Groupon, Inc. (NASDAQ:GRPN) Q1 2023 Earnings Call Transcript

Groupon, Inc. (NASDAQ:GRPN) Q1 2023 Earnings Call Transcript May 10, 2023

Groupon, Inc. beats earnings expectations. Reported EPS is $-0.65, expectations were $-1.32.

Operator: Hello and welcome to Groupon’s First Quarter 2023 Financial Results Conference Call. On the call today are our Interim CEO, Dusan Senkypl; and CFO, Jiří Ponrt. [Operator Instructions] As a reminder, today’s conference is being recorded. Before we begin, Groupon would like to remind listeners that the following discussion and responses to your questions reflect management’s views as of today, May 10, 2023 only and will include forward-looking statements. As a result may differ materially from those expressed or implied in the company’s forward-looking statements. Additional information about risks and other factors that could potentially impact our financial results is included in our earnings press release and in our filings with the SEC.
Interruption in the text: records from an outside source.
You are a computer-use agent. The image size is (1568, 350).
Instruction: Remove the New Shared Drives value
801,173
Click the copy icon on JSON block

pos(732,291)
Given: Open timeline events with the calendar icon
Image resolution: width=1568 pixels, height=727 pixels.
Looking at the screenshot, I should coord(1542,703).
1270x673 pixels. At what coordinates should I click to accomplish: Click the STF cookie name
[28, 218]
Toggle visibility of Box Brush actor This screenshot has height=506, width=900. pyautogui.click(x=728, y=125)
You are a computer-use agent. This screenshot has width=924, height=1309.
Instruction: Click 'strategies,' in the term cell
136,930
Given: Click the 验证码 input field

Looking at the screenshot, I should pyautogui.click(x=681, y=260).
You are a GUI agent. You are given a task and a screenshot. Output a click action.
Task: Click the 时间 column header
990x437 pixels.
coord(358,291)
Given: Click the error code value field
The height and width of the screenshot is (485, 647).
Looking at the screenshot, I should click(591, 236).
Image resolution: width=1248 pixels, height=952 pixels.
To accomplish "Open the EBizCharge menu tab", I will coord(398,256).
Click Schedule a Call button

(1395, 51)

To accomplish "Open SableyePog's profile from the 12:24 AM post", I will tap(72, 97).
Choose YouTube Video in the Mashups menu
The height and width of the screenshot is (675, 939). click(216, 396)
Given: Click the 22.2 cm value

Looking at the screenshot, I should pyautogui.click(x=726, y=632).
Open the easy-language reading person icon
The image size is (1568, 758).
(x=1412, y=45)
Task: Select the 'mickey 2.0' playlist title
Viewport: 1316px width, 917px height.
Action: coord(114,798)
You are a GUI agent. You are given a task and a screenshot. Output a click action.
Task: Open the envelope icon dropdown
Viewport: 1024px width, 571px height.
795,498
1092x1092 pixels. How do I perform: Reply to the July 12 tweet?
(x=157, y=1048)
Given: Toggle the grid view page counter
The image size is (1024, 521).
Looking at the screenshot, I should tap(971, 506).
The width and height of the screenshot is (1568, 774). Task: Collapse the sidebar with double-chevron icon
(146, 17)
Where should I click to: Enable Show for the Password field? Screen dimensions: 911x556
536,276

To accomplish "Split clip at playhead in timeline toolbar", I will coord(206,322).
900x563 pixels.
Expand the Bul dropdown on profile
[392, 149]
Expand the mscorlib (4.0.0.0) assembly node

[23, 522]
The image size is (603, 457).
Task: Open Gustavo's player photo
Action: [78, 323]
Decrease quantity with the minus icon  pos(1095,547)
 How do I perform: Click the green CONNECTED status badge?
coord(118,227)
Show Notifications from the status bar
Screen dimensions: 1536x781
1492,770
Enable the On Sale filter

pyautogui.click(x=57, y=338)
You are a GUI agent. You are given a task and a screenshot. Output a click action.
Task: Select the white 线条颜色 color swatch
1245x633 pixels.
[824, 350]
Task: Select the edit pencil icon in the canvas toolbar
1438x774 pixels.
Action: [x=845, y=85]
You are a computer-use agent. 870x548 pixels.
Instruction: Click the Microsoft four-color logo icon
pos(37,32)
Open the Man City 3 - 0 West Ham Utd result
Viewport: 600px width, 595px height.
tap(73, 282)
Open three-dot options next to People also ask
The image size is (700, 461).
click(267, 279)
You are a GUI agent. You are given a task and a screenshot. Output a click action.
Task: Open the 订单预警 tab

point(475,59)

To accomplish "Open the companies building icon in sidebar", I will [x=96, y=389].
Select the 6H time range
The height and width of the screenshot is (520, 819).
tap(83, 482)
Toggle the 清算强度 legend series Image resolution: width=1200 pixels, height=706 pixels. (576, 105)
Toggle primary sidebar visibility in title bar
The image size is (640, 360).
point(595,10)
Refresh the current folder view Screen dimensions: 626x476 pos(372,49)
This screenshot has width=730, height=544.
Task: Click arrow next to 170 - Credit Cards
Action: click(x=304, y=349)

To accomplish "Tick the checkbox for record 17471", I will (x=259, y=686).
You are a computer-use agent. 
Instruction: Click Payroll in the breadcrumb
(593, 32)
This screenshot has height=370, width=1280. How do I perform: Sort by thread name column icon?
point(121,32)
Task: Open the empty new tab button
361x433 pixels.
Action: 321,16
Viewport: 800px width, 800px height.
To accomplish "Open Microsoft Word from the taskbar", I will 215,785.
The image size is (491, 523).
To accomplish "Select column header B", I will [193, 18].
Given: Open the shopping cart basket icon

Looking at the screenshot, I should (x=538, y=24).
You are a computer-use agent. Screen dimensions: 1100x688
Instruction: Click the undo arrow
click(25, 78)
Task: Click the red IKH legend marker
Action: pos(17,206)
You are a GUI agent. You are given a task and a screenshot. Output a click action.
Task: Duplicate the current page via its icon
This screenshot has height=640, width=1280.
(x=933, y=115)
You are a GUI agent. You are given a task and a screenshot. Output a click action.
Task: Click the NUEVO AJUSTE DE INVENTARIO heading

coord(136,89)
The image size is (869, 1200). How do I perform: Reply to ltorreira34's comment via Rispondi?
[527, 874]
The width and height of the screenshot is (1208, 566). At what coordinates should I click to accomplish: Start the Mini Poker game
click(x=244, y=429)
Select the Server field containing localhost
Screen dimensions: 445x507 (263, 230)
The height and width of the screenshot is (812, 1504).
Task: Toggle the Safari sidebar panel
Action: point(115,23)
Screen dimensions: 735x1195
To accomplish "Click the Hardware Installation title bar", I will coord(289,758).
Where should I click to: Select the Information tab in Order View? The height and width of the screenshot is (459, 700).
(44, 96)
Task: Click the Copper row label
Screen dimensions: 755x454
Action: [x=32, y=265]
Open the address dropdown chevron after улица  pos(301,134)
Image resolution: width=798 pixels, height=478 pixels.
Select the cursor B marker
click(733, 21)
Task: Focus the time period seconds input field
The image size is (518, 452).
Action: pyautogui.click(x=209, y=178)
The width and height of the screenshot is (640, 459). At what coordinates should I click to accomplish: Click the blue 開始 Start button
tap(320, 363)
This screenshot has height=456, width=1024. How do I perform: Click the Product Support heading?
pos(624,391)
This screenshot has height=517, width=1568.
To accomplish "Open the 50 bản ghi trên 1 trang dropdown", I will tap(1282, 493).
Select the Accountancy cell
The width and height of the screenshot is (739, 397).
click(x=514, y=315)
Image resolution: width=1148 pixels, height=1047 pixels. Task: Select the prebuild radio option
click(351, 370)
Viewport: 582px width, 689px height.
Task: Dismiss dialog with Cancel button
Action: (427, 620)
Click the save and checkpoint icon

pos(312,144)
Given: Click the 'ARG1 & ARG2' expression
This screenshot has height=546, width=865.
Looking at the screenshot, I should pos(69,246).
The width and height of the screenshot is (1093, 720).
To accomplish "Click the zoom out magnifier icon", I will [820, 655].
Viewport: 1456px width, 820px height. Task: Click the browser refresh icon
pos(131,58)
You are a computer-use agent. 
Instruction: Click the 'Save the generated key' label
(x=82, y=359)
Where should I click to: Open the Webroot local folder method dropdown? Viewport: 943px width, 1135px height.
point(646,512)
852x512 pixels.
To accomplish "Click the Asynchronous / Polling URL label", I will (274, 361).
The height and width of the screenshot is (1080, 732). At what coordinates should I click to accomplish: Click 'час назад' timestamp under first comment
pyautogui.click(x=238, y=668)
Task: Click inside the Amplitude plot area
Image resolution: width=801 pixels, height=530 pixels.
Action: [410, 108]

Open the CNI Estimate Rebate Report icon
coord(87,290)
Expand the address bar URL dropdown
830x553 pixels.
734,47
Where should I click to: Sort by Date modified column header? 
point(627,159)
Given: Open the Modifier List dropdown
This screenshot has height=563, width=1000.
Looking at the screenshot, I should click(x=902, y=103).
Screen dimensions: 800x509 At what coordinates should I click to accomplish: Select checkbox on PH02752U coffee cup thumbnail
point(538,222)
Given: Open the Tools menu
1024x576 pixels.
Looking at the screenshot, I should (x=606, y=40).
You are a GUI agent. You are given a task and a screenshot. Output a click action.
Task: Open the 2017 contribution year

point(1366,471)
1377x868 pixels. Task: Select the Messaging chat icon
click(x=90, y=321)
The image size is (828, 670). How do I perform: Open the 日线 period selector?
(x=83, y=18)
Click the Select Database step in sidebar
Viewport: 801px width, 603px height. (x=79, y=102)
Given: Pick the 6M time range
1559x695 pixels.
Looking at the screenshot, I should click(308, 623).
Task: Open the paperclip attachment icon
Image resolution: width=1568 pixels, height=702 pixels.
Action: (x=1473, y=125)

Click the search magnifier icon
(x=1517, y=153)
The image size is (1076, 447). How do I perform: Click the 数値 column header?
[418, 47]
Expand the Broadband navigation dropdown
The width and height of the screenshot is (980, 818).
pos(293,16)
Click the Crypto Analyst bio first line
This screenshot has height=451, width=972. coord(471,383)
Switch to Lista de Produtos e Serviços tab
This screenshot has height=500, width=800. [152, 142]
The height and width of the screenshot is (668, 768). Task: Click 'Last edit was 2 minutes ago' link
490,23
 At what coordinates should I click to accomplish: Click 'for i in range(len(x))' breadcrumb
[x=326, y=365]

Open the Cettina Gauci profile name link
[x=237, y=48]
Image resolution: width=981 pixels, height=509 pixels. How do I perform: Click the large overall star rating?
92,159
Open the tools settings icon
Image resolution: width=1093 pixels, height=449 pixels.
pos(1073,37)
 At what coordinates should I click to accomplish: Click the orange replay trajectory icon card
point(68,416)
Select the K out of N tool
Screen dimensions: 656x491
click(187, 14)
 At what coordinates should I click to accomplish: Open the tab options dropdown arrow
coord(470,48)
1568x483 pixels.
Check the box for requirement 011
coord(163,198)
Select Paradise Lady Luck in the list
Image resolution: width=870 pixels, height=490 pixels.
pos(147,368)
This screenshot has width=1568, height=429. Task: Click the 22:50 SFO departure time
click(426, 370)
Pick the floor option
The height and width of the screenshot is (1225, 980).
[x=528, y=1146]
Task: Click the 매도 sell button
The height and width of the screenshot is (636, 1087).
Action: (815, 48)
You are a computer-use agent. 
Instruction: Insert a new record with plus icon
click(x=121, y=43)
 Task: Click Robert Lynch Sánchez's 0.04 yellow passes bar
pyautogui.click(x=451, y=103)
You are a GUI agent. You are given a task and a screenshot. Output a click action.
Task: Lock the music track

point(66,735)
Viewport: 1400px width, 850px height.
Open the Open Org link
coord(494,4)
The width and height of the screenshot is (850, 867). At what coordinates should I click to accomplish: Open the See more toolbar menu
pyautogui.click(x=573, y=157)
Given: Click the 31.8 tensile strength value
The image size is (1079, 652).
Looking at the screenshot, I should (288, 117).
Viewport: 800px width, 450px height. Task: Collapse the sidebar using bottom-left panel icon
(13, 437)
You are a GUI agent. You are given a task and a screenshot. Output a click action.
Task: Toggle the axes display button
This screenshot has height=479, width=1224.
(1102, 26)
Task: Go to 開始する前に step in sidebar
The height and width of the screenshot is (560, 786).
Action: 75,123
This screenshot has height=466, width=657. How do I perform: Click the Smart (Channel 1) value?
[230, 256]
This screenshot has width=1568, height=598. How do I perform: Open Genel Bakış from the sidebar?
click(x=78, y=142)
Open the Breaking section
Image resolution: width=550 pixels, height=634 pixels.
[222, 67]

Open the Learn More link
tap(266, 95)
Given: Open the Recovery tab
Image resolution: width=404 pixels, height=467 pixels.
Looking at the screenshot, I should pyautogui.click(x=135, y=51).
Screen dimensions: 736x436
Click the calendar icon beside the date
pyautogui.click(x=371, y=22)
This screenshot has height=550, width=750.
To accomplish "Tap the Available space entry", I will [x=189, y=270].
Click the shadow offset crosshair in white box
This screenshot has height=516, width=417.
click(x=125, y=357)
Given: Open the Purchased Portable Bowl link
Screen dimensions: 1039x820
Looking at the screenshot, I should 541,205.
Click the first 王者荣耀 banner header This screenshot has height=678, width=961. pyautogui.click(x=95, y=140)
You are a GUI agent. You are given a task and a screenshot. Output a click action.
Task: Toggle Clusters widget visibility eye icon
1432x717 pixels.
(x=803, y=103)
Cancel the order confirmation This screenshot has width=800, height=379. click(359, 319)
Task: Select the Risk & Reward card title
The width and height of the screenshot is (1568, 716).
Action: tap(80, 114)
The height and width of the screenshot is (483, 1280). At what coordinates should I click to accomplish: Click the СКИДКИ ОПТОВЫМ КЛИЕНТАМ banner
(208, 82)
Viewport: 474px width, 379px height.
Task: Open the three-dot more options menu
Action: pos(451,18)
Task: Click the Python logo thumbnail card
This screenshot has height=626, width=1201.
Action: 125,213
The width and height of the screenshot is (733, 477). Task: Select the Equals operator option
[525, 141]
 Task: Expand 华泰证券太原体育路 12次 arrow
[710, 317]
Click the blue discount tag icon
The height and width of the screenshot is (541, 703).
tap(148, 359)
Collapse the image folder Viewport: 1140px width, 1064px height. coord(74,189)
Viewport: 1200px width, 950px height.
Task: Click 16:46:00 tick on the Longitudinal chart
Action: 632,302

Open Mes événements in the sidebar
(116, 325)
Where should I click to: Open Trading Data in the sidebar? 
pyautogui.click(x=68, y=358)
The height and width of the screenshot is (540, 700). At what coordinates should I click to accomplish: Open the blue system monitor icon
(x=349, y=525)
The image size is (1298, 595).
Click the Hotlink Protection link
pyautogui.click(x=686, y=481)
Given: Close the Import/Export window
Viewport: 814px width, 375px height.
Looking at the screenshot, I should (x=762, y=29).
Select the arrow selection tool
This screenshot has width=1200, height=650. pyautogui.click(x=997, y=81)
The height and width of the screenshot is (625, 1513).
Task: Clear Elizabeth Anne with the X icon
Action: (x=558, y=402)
We encourage investors to use Groupon’s Investor Relations website at investor.groupon.com as a way of easily finding information about the Company. Groupon promptly makes available on this website the reports that the Company files or furnishes with the SEC, corporate governance information and select press releases and social media postings. On the call today, the company will also discuss the following non-GAAP financial measures, adjusted EBITDA, non-GAAP SG&A, free cash flow and FX-neutral results. In Groupon’s press release and our filings with the SEC, each of which is posted on our Investor Relations website, you will find additional disclosures regarding these non-GAAP measures, including reconciliations of these measures to the most comparable measures under U.S. GAAP.

Unless otherwise noted, all comparisons are provided on an FX neutral basis. And with that, I’m happy to turn the call over to Dusan.

Dusan Senkypl : Hello and thanks for joining us for our first quarter 2023 earnings call. It’s a pleasure to be with all of you. In addition to today’s prepared remarks, I encourage you to review our shareholder letter, press release and 10-Q, which contain more detail on our Q1 results. On our call today, I will cover four key topics. First, what I’ve learned during my first days at Groupon. Second, the challenges that we face as a company and our new transformation strategy that our team is executing on to address our challenges and make the most of our opportunities. Third, the highlights of our Q1 performance. And lastly, our outlook for 2023. Before I get started, I would like to briefly introduce myself. I’m an entrepreneur by trade, and I have created several global ecommerce and technology products used by more than 250 million users.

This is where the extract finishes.